* Given problem:
Copy the following lines verbatim, including every one of them.

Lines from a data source
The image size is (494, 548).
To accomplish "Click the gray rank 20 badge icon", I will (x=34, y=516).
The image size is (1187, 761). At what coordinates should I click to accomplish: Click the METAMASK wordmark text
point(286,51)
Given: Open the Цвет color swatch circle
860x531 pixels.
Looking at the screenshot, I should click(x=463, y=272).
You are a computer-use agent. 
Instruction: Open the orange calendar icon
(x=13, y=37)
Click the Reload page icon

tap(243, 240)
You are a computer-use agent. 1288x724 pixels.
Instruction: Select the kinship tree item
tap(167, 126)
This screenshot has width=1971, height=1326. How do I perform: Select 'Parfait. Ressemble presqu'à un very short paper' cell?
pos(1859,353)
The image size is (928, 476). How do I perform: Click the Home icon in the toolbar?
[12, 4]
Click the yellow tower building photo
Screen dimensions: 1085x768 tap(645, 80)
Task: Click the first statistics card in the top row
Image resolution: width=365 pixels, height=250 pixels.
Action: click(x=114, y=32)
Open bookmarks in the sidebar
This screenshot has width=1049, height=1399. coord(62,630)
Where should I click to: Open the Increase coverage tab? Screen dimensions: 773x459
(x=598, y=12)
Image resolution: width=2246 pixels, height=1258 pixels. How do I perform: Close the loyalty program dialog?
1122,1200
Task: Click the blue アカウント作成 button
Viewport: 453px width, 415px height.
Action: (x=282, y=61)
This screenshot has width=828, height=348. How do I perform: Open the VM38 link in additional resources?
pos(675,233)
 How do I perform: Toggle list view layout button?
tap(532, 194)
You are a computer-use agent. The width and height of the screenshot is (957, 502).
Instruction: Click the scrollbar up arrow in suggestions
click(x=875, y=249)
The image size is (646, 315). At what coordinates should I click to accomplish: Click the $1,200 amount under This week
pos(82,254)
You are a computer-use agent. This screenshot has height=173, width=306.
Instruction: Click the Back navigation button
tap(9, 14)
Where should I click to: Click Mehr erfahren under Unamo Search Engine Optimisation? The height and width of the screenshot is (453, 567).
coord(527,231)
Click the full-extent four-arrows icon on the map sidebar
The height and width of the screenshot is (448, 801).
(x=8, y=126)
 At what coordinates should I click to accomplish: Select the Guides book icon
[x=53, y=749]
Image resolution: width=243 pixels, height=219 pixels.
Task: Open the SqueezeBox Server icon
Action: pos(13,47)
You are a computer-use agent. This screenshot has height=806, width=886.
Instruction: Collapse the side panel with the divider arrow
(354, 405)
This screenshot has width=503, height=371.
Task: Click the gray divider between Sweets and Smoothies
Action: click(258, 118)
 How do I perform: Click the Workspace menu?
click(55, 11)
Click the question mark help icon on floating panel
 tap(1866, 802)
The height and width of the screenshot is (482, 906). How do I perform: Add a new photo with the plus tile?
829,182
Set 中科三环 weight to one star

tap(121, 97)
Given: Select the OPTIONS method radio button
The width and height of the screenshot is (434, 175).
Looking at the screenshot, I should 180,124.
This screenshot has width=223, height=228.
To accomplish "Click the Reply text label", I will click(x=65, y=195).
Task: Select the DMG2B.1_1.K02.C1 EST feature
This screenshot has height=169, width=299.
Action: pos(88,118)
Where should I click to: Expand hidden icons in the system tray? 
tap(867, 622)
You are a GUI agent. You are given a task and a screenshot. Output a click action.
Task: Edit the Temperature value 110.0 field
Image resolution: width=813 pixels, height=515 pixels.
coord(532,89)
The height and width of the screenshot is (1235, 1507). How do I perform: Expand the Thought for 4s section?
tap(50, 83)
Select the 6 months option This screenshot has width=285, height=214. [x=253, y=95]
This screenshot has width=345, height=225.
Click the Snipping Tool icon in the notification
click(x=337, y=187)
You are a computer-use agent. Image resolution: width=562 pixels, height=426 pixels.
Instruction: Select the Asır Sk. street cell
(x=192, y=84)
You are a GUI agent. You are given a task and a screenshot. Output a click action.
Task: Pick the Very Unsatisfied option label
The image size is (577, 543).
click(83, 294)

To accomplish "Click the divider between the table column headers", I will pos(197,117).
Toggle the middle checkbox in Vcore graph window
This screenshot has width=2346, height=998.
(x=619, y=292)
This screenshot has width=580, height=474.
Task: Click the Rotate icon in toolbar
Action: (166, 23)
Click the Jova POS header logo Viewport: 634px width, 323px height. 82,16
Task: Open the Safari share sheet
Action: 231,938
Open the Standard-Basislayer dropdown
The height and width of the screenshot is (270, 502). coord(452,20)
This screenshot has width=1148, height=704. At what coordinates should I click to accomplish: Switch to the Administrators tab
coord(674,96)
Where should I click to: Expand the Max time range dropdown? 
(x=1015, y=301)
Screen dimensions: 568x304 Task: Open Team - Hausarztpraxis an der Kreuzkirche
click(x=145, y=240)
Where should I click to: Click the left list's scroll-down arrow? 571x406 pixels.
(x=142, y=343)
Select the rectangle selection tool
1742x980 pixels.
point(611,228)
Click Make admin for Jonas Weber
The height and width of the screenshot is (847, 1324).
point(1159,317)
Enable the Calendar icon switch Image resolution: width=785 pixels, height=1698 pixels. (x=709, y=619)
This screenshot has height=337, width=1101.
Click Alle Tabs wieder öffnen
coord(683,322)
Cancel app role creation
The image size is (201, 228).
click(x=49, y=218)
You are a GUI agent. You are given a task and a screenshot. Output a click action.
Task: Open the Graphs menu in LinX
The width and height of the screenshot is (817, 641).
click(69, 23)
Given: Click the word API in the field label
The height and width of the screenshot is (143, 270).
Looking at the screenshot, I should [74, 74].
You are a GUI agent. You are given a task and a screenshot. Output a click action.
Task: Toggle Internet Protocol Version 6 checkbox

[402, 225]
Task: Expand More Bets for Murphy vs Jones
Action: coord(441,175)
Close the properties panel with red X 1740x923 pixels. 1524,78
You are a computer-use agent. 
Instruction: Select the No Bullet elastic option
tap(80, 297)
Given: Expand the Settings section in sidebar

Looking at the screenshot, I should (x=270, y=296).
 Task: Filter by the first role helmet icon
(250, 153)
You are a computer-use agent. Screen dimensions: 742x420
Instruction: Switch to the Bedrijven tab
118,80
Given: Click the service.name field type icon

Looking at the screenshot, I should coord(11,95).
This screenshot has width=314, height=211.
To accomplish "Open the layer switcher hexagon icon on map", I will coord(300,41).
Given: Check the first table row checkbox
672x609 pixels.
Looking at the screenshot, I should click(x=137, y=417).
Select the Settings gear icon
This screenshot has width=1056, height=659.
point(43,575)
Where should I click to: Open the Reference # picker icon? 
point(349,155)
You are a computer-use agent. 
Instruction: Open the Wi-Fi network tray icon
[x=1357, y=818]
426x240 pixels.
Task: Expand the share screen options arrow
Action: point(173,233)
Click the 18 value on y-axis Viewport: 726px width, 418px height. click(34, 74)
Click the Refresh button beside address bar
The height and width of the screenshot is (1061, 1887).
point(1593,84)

* The output:
The image size is (494, 548).
To accomplish "Click the gray rank 20 badge icon", I will (x=34, y=516).
The image size is (1187, 761). At what coordinates should I click to accomplish: Click the METAMASK wordmark text
point(286,51)
Given: Open the Цвет color swatch circle
860x531 pixels.
Looking at the screenshot, I should click(x=463, y=272).
You are a computer-use agent. 
Instruction: Open the orange calendar icon
(x=13, y=37)
Click the Reload page icon

tap(243, 240)
You are a computer-use agent. 1288x724 pixels.
Instruction: Select the kinship tree item
tap(167, 126)
This screenshot has width=1971, height=1326. How do I perform: Select 'Parfait. Ressemble presqu'à un very short paper' cell?
pos(1859,353)
The image size is (928, 476). How do I perform: Click the Home icon in the toolbar?
[12, 4]
Click the yellow tower building photo
Screen dimensions: 1085x768 tap(645, 80)
Task: Click the first statistics card in the top row
Image resolution: width=365 pixels, height=250 pixels.
Action: click(x=114, y=32)
Open bookmarks in the sidebar
This screenshot has width=1049, height=1399. coord(62,630)
Where should I click to: Open the Increase coverage tab? Screen dimensions: 773x459
(x=598, y=12)
Image resolution: width=2246 pixels, height=1258 pixels. How do I perform: Close the loyalty program dialog?
1122,1200
Task: Click the blue アカウント作成 button
Viewport: 453px width, 415px height.
Action: (x=282, y=61)
This screenshot has width=828, height=348. How do I perform: Open the VM38 link in additional resources?
pos(675,233)
 How do I perform: Toggle list view layout button?
tap(532, 194)
You are a computer-use agent. The width and height of the screenshot is (957, 502).
Instruction: Click the scrollbar up arrow in suggestions
click(x=875, y=249)
The image size is (646, 315). At what coordinates should I click to accomplish: Click the $1,200 amount under This week
pos(82,254)
You are a computer-use agent. This screenshot has height=173, width=306.
Instruction: Click the Back navigation button
tap(9, 14)
Where should I click to: Click Mehr erfahren under Unamo Search Engine Optimisation? The height and width of the screenshot is (453, 567).
coord(527,231)
Click the full-extent four-arrows icon on the map sidebar
The height and width of the screenshot is (448, 801).
(x=8, y=126)
 At what coordinates should I click to accomplish: Select the Guides book icon
[x=53, y=749]
Image resolution: width=243 pixels, height=219 pixels.
Task: Open the SqueezeBox Server icon
Action: pos(13,47)
You are a computer-use agent. This screenshot has height=806, width=886.
Instruction: Collapse the side panel with the divider arrow
(354, 405)
This screenshot has width=503, height=371.
Task: Click the gray divider between Sweets and Smoothies
Action: click(258, 118)
 How do I perform: Click the Workspace menu?
click(55, 11)
Click the question mark help icon on floating panel
 tap(1866, 802)
The height and width of the screenshot is (482, 906). How do I perform: Add a new photo with the plus tile?
829,182
Set 中科三环 weight to one star

tap(121, 97)
Given: Select the OPTIONS method radio button
The width and height of the screenshot is (434, 175).
Looking at the screenshot, I should 180,124.
This screenshot has width=223, height=228.
To accomplish "Click the Reply text label", I will click(x=65, y=195).
Task: Select the DMG2B.1_1.K02.C1 EST feature
This screenshot has height=169, width=299.
Action: pos(88,118)
Where should I click to: Expand hidden icons in the system tray? 
tap(867, 622)
You are a GUI agent. You are given a task and a screenshot. Output a click action.
Task: Edit the Temperature value 110.0 field
Image resolution: width=813 pixels, height=515 pixels.
coord(532,89)
The height and width of the screenshot is (1235, 1507). How do I perform: Expand the Thought for 4s section?
tap(50, 83)
Select the 6 months option This screenshot has width=285, height=214. [x=253, y=95]
This screenshot has width=345, height=225.
Click the Snipping Tool icon in the notification
click(x=337, y=187)
You are a computer-use agent. Image resolution: width=562 pixels, height=426 pixels.
Instruction: Select the Asır Sk. street cell
(x=192, y=84)
You are a GUI agent. You are given a task and a screenshot. Output a click action.
Task: Pick the Very Unsatisfied option label
The image size is (577, 543).
click(83, 294)

To accomplish "Click the divider between the table column headers", I will pos(197,117).
Toggle the middle checkbox in Vcore graph window
This screenshot has width=2346, height=998.
(x=619, y=292)
This screenshot has width=580, height=474.
Task: Click the Rotate icon in toolbar
Action: (166, 23)
Click the Jova POS header logo Viewport: 634px width, 323px height. 82,16
Task: Open the Safari share sheet
Action: 231,938
Open the Standard-Basislayer dropdown
The height and width of the screenshot is (270, 502). coord(452,20)
This screenshot has width=1148, height=704. At what coordinates should I click to accomplish: Switch to the Administrators tab
coord(674,96)
Where should I click to: Expand the Max time range dropdown? 
(x=1015, y=301)
Screen dimensions: 568x304 Task: Open Team - Hausarztpraxis an der Kreuzkirche
click(x=145, y=240)
Where should I click to: Click the left list's scroll-down arrow? 571x406 pixels.
(x=142, y=343)
Select the rectangle selection tool
1742x980 pixels.
point(611,228)
Click Make admin for Jonas Weber
The height and width of the screenshot is (847, 1324).
point(1159,317)
Enable the Calendar icon switch Image resolution: width=785 pixels, height=1698 pixels. (x=709, y=619)
This screenshot has height=337, width=1101.
Click Alle Tabs wieder öffnen
coord(683,322)
Cancel app role creation
The image size is (201, 228).
click(x=49, y=218)
You are a GUI agent. You are given a task and a screenshot. Output a click action.
Task: Open the Graphs menu in LinX
The width and height of the screenshot is (817, 641).
click(69, 23)
Given: Click the word API in the field label
The height and width of the screenshot is (143, 270).
Looking at the screenshot, I should [74, 74].
You are a GUI agent. You are given a task and a screenshot. Output a click action.
Task: Toggle Internet Protocol Version 6 checkbox

[402, 225]
Task: Expand More Bets for Murphy vs Jones
Action: coord(441,175)
Close the properties panel with red X 1740x923 pixels. 1524,78
You are a computer-use agent. 
Instruction: Select the No Bullet elastic option
tap(80, 297)
Given: Expand the Settings section in sidebar

Looking at the screenshot, I should (x=270, y=296).
 Task: Filter by the first role helmet icon
(250, 153)
You are a computer-use agent. Screen dimensions: 742x420
Instruction: Switch to the Bedrijven tab
118,80
Given: Click the service.name field type icon

Looking at the screenshot, I should coord(11,95).
This screenshot has width=314, height=211.
To accomplish "Open the layer switcher hexagon icon on map", I will coord(300,41).
Given: Check the first table row checkbox
672x609 pixels.
Looking at the screenshot, I should click(x=137, y=417).
Select the Settings gear icon
This screenshot has width=1056, height=659.
point(43,575)
Where should I click to: Open the Reference # picker icon? 
point(349,155)
You are a computer-use agent. 
Instruction: Open the Wi-Fi network tray icon
[x=1357, y=818]
426x240 pixels.
Task: Expand the share screen options arrow
Action: point(173,233)
Click the 18 value on y-axis Viewport: 726px width, 418px height. click(34, 74)
Click the Refresh button beside address bar
The height and width of the screenshot is (1061, 1887).
point(1593,84)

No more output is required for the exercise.